Different Perspectives
South Korean financial markets
South Korean financial markets
South Korea, which imports virtually all its crude oil, is absorbing the war's economic transmission most acutely among non-belligerents. The second KOSPI circuit breaker in four sessions — with Samsung down over 10% and SK Hynix down 12.3% — reflects an industrial economy unable to reprice energy costs that have risen 72% in ten days. The market response indicates Korean industry cannot sustain oil above $100 per barrel without margin compression across manufacturing, semiconductors, and shipping.
Migrant worker communities in the Gulf
Migrant worker communities in the Gulf
The first confirmed civilian deaths in Saudi Arabia — one Indian and one Bangladeshi killed, twelve Bangladeshis wounded — fell on communities with no voice in the military decisions that placed them in harm's way. Migrant workers live near military installations because that housing is affordable, not by choice. Bangladesh and India face the dilemma of needing to protect nationals who cannot easily leave a war zone while depending on Gulf remittances that fund a substantial share of their domestic economies.
Azerbaijan — President Ilham Aliyev
Azerbaijan — President Ilham Aliyev
Aliyev treats the Nakhchivan strikes as a direct act of war against Azerbaijani sovereignty, placing armed forces on full combat readiness and demanding an Iranian explanation.

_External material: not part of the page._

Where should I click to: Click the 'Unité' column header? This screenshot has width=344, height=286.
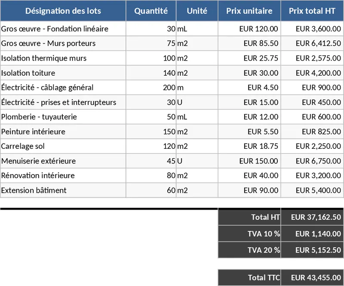[197, 11]
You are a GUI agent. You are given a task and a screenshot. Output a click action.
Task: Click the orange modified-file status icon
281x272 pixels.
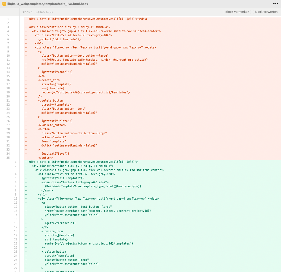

The response is calibrated to maximise international sympathy while stopping short of military retaliation — Baku cannot fight Iran alone and needs either Turkish or NATO backing to credibly deter further strikes.
Oil-importing nations (Japan, South Korea, India)
Oil-importing nations (Japan, South Korea, India)
The Hormuz closure is an existential threat. Japan, South Korea, and India receive the majority of their crude through the strait — they will bear the heaviest economic cost of a war they had no part in.
Global South governments (Indonesia, Brazil, South Africa)
Global South governments (Indonesia, Brazil, South Africa)
Neutrality was possible when the targets were military. 148 dead schoolgirls made it impossible — no government can explain that away to its own citizens.
Turkey
Turkey
Has absorbed three Iranian ballistic missile interceptions since 4 March without invoking NATO Article 5 consultation. Each incident narrows Ankara's political room to continue absorbing without Alliance-level response.